The source, intimately familiar with a number of the fragile Family’s cliques, claims the making ceremony took place in late August or early September at a residence in South Philly and was the first Skinny Joey has held since his release from prison almost five years ago. Word on the street is that one of the new Men of Honor is somehow related by blood or by marriage to Narducci, said the source. It’s unclear if Narducci attended the ceremony.

The forever-suave and magnetic Merlino spent the summer and early fall traveling back and forth between Boca Raton, South Philly and the Jersey Shore, with a portion of his trips to Pennsylvania being used, per sources, attempting to mediate a festering beef between his former underboss Marty Angelina and his former consigliere George (Georgie Boy) Borgesi, both childhood friends of his, and ease tensions amongst certain syndicate members related to his own lead-from-afar ways. Borgesi and Angelina are said to be feuding over Angelina’s alleged siege on Borgesi’s rackets while Georgie Boy served time in prison and Borgesi reportedly requested permission to kill him as punishment. Per multiple sources close to the situation, Skinny Joey is being pressured by some “key” subordinates to spend more time in Philadelphia overseeing his mob family and less time living the highlife in Florida as a restauranteur eagerly glad-handing with the public.

All three of them – Borgesi, Angelina and Merlino – were convicted together in a wide-reaching RICO case in 2001, which brought down the entire sitting Philly mob administration. Angelina was busted in another racketeering case in the years that followed. Skinny Joey walked out of prison in 2011 and relocated to sunny Florida, where, according to the FBI, he’s been heading the powder keg of the Philadelphia mafia via a series of intermediaries. Borgesi, who was arrested in the same subsequent RICO that ensnared his buddy-turned-rival Angelina, but had a pair of trials end in hung juries, finally got out of the can in early 2014 and just recently got “off paper,” allowing him to meet freely with his gangster pals.

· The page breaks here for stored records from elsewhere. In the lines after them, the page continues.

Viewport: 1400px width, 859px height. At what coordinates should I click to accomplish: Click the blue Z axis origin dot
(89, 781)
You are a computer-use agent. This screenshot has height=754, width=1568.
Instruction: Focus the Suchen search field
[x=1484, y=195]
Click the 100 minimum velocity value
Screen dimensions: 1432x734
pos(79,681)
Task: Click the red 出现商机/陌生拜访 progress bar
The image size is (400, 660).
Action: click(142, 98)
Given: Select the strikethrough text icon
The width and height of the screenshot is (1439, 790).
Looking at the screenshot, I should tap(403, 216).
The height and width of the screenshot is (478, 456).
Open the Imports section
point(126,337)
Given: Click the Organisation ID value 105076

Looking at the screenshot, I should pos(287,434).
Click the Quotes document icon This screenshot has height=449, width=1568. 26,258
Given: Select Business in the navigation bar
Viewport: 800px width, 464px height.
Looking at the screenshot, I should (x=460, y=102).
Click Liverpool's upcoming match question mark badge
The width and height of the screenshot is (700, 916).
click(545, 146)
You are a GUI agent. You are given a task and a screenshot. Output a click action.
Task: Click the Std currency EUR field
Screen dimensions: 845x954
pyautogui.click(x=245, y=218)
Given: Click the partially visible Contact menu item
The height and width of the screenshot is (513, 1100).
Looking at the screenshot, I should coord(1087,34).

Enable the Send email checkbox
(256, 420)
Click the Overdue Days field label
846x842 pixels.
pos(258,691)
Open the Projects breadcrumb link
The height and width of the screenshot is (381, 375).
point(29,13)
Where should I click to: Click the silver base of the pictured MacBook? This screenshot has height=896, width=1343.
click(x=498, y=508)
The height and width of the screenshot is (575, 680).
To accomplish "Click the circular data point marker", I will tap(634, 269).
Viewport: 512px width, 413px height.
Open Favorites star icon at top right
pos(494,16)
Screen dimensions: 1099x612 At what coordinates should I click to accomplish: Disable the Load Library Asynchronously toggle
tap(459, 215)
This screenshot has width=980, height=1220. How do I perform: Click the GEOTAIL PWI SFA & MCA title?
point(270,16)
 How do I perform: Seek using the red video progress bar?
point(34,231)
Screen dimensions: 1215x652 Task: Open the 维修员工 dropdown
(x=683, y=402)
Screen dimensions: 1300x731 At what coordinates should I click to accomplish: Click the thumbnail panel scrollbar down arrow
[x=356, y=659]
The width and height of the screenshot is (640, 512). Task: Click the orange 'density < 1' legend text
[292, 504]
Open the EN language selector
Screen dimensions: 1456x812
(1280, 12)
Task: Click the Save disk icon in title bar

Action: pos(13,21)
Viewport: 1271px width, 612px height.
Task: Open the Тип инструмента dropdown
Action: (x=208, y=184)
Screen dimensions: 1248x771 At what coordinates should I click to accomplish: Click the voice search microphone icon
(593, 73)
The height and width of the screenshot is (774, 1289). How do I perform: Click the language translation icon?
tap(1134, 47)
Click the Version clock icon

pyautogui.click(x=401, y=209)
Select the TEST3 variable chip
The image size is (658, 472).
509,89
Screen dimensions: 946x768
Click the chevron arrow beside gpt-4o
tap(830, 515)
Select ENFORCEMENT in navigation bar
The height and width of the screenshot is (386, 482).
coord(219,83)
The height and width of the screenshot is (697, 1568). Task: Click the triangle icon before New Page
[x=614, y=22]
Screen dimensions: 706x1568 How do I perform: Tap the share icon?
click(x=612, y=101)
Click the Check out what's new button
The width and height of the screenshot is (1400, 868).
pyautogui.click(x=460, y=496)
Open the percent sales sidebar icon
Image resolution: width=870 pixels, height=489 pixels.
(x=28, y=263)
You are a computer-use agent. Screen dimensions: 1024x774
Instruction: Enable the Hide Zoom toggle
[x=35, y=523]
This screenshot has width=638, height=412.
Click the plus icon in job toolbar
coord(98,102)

Entering the 2015 holiday season, the Philly mob is broken off into several distinct wings, per sources, splitting into four separate factions representing two different eras in the syndicate’s history: The Merlino Era of the 1990s, with one faction backing Skinny Joey himself and the other standing behind Borgesi and the “Little Nicky” Scarfo Era of the 1980s, with Narducci heading one side of the Reagan White House button men and Joseph (Joey Pung) Pungitore leading the other.

In the FBI’s opinion, Merlino, made into the mob in 1992 and the son of Scarfo’s underboss Salvatore (Chuckie) Merlino, remains the official boss of the Philadelphia mafia today (a job he’s maintained in one capacity or another for the last 20 years or so). Handsome Stevie Mazzone serves as Merlino’s “boss on the ground and day-to-day caretaker,” sources within Philly law enforcement say, with John (Johnny Chang) Ciancaglini filling Merlino’s underboss role and Johnny Chang’s dad, Joseph (Chickie) Ciancaglini, Sr. and Borgesi’s uncle, Joseph (Uncle Joe) Ligambi, – Merlino’s street boss when he was away at college from 2000-2011 -, acting as twin advisors and dual consiglieres.

Chickie Ciancaglini came out of prison after three decades last year and is officially the Family’s No. 2, but it’s a designation more ceremonial in nature, per this source. Ligambi was caught on federal audio surveillance in 2010 telling mobsters from New York that there were three guys he didn’t want to make because he didn’t know them well enough and was going to let Merlino do it when he came home from the big house – speculation is that the 2015 ceremony was for that purpose.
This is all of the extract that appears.